Readiness (syn: at the ready, available, on hand, accessible, handy;
prepared, primed, on standby, standing by, on full alert)

Readiness suggest to me an entirely different way of going.  It seems to
be steeped in a deeply material state of being.  Consequently, in our
present situation, one that is at the direct affect of the larger social
system which one is embedded in, a state related to social norms.  Where
somehow one will meet the contingencies of the moment after they arise and
are rationally framed, considered, and subsequently dealt with.  This
through a process of strategic planning, statistical analysis, etc -- in
short, a rational, an engineering approach.  (The phrase "knee-jerk" comes
to mind).  This kind of approach somehow believes it can cope with change
when in reality it is about maintaining the status quo of a situation --
actually resisting change.  The statistical analysis is based on the
presumption that the system will maintain itself (albeit in some changed
state) -- it will continue its corporeal be-ing as close to its previous
state.  It says that the immediate input from direct sensory awareness
should be either rejected out of hand (we already calculated what would
likely happen), or it is analyzed and considered by a collective social
system, then finally acted upon.

Being in the past, but not the present -- how can one understand the
future when the present is being ignored and the future is modeled on a
narrow (culturally-specific) view of the past?

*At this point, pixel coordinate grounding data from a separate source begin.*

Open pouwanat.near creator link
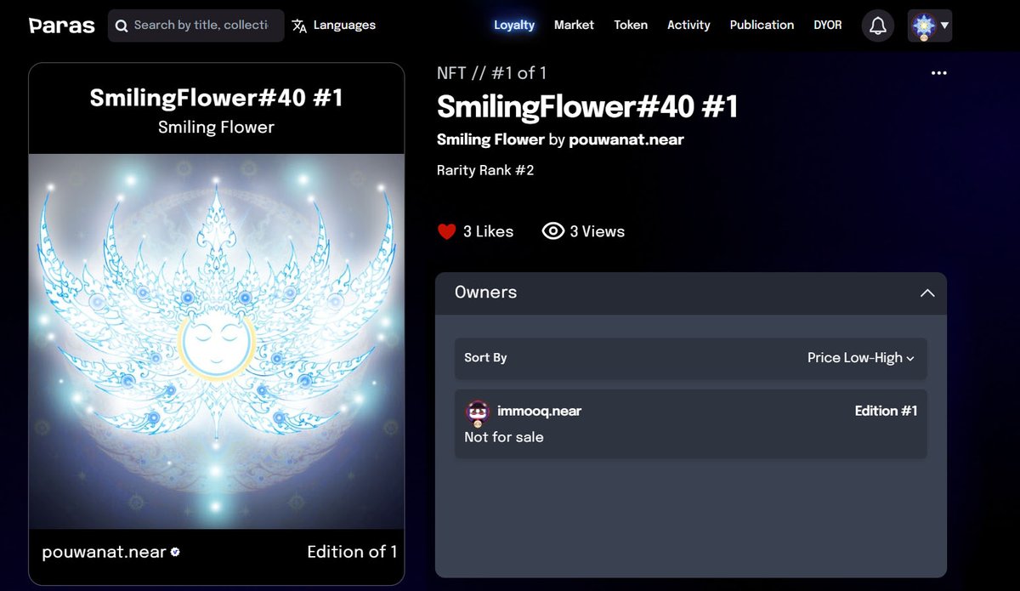This screenshot has width=1020, height=591. 626,139
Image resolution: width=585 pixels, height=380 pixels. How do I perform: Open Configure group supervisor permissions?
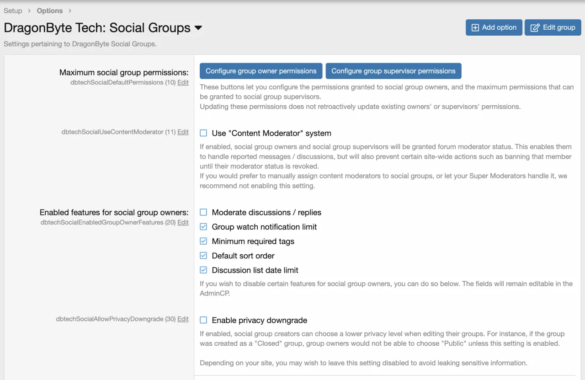(x=393, y=71)
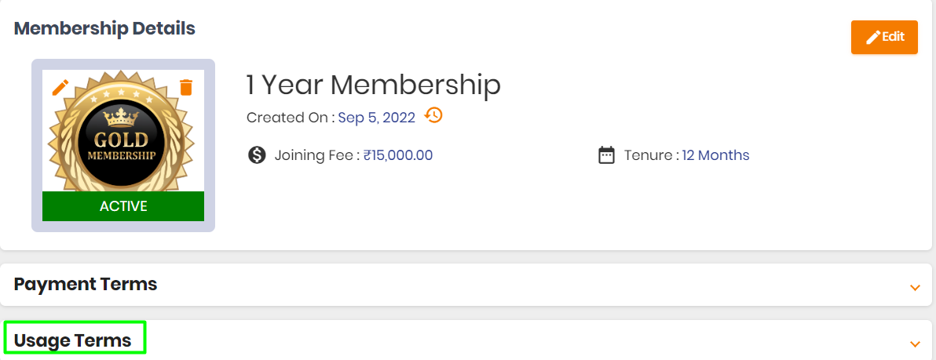Click the Tenure label text
The height and width of the screenshot is (360, 936).
click(652, 155)
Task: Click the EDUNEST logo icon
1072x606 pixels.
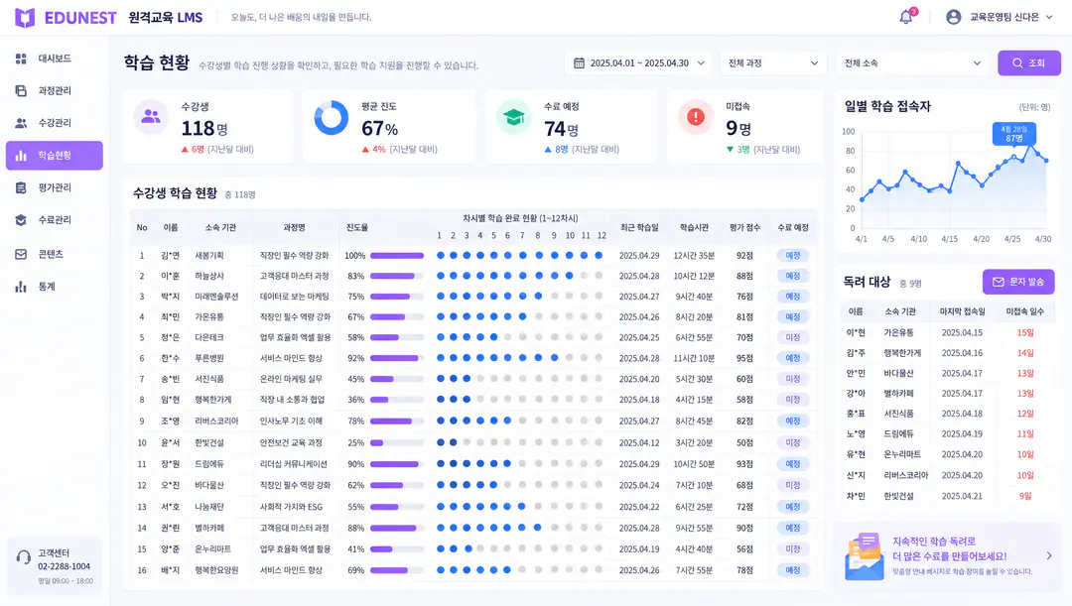Action: [25, 18]
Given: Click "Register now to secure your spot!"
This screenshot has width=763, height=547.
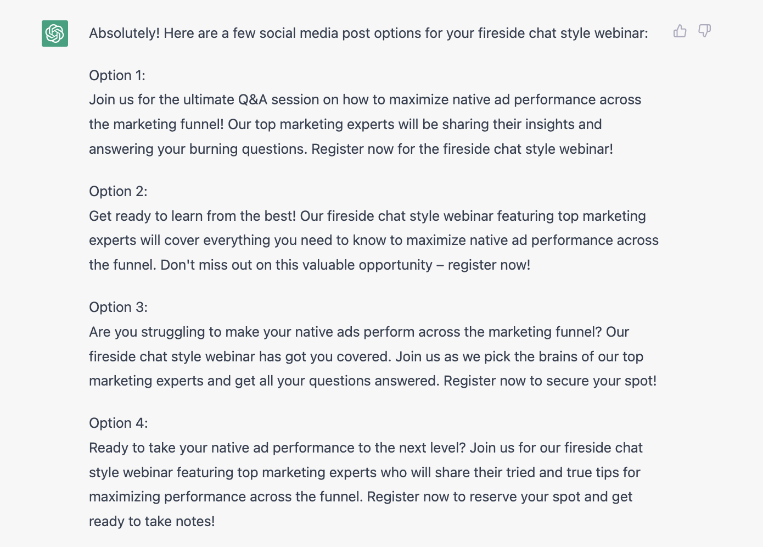Looking at the screenshot, I should coord(550,381).
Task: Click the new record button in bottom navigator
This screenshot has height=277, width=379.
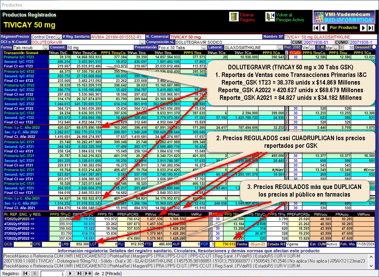Action: (x=88, y=274)
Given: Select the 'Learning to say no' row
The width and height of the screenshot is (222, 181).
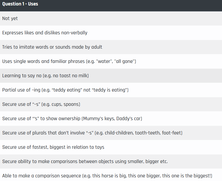Looking at the screenshot, I should pos(111,76).
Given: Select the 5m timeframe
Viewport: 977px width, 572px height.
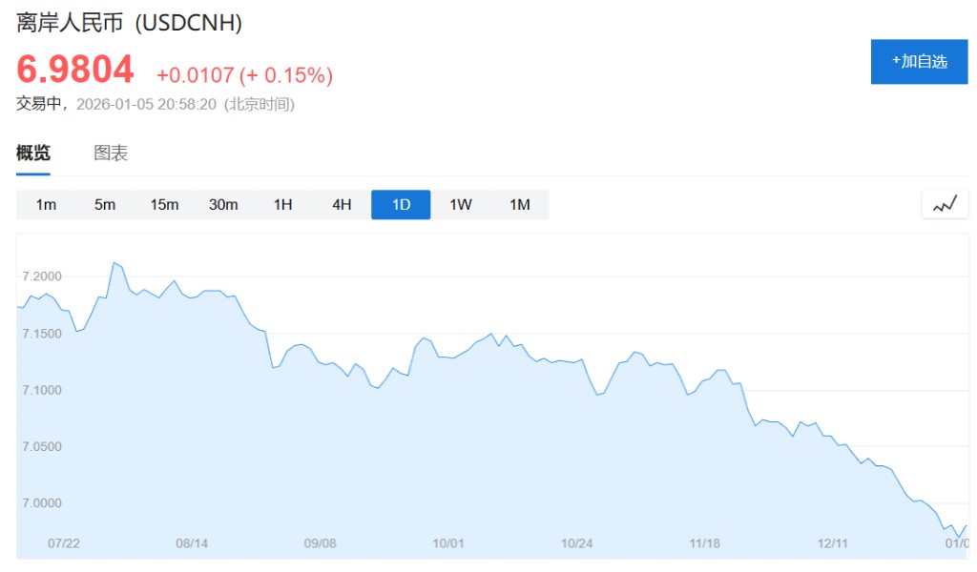Looking at the screenshot, I should click(x=105, y=205).
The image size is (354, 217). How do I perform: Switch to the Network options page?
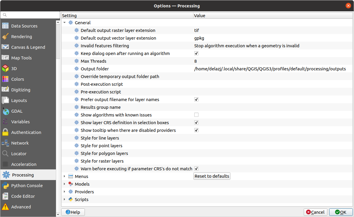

With a base built on a firm resistance to change, I believe the readiness
approach will ultimately fail (as all things human constructed and
otherwise ultimately fall to (or are transformed by) change).  This will
be illustrated when the system is blind-sided by its own belief that it
knows what is coming (based in that engineering approach).  One need look
no further that New Orleans to see how this works.  Or consider the
following off-list response (edited) that I sent to Jordan originally:

"My 'first response' (as a geophysicist) is that this scenario [that
Jordan described] will probably not be acted out when the real natural
disaster takes place in SoCal or NoCal -- a major earthquake.  Given the
appalling condition of the US infrastructure generally, after the
whole-sale draining of national coffers by war, the entropy of post-peak
Empire will dominate and order will be the least likely state of affairs. 
The first responders will be only defined as those lucky enough to be
armed, along with a chunk of the civilian population.  It will be the
theater of war -- where the masquerade of politics will be peeled away to
reveal the true identity of those involved -- those grasping for power. 
It will be about how 13 million people, one moment completely tied into a
fragile 500-km-wide system of pipes crossing major fracture zones, the
next moment cut off, how they will get water to drink."

There will be revolution, and it won't be televised!